GPT-3, the large neural network created with extensive training using huge data sets, provides a variety of benefits to cybersecurity applications, including natural language-based threat hunting, easier categorization of unwanted content, and clearer explanations of complex or obfuscated malware , according to research to be presented at the Black Hat USA conference next week.
Using the third version of the Generative Pre-trained Transformer — better known as GPT-3 — two researchers at cybersecurity company Sophos found that the technology could convert natural language queries, such as “show me all the word processing software that makes outbound connections to servers in South Asia” in requests to a Security Information and Event Management System (SIEM). GPT-3 is also very good at taking a small number of examples of website rankings and then using them to categorize other sites, find matches between criminal sites or between exploit forums.
Both uses of GPT-3 could save companies and cybersecurity analysts a lot of time, said Joshua Saxe, one of the two authors of the Black Hat study and chief scientist for artificial intelligence at Sophos.
“We’re not using GPT-3 in production right now, but I see GPT-3 and big deep learning models — the ones you can’t build on base hardware — I see those models as important for strategic cyber defense,” he says. . “We get much better – dramatically better – results with a GPT-3-based approach than we would get with traditional approaches with smaller models.”
The study is the latest application of GPT-3 to demonstrate the model’s surprising effectiveness in translating natural language queries into machine commands, program code, and images. For example, the creator of GPT-3, OpenAI, has teamed up with GitHub to create an automated pair programming system, Copilot, that can generate code based on natural language comments and simple function names.
GPT-3 is a generative neural network that leverages the ability of deep learning algorithms to recognize patterns to feed results back to a second neural network that creates content. For example, a machine learning image recognition system could rank results from a second neural network used to convert text into original art. By making the feedback loop automatic, the machine learning model can quickly create new artificial intelligence systems, such as the art-producing DALL-E.

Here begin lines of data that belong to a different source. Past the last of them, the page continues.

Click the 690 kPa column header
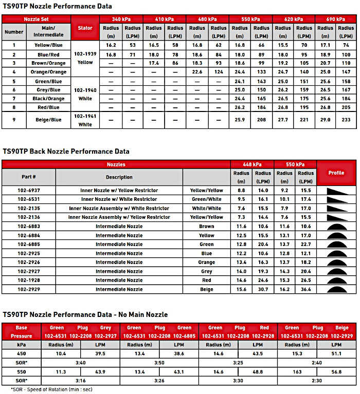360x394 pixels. (335, 19)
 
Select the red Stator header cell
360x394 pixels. (85, 28)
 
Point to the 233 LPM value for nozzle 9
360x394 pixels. (346, 120)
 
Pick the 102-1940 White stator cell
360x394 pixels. (85, 94)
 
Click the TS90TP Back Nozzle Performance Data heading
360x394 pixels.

The technology is so effective that an AI researcher at Google claimed that one implementation of a large-language chatbot model has become sensitive.
While the nuanced understanding of the GPT-3 model surprised Sophos researchers, they are much more focused on the technology’s utility in facilitating the work of cybersecurity analysts and malware researchers. In their upcoming presentation at Black Hat, Saxe and fellow Sophos research Younghoo Lee will show how the largest neural networks can yield useful and surprising results.
In addition to creating searches to detect threats and classify websites, the Sophos researchers used generative training to improve the performance of the GPT-3 model for specific cybersecurity tasks. For example, the researchers took an obfuscated and complicated PowerShell script, translated it with GPT-3 with different parameters, and compared its functionality with the original script. The configuration that translates the original script closest to the original is considered the best solution and is then used for further training.
“GPT-3 does about as well as the traditional models, but with a small handful of training examples,” says Saxe.
Companies have invested in artificial intelligence and machine learning as essential to improve technology efficiency, with “AI/ML” becoming an indispensable term in product marketing.
But ways to exploit AI/ML models have jumped from whiteboard theory to practical attacks. Government contractor MITER and a group of tech companies have created an encyclopedia of hostile attacks on artificial intelligence systems. Known as the Adversarial Threat Landscape for Artificial-Intelligence Systems, or ATLAS, the classification of techniques includes misusing real-time learning to poison training data, such as what happened to Microsoft’s Tay chatbot, to evading the capabilities of the machine learning model, like what researchers did with Cylance’s malware detection engine.
Ultimately, artificial intelligence probably has more to offer defenders than attackers, Saxe says. But while the technology is worth using, it won’t drastically change the balance between attackers and defenders, he says.
“The overall aim of the conversation is to convince people that these big language models are not just hype, they are real, and we need to find where they fit in our cybersecurity toolbox,” says Saxe.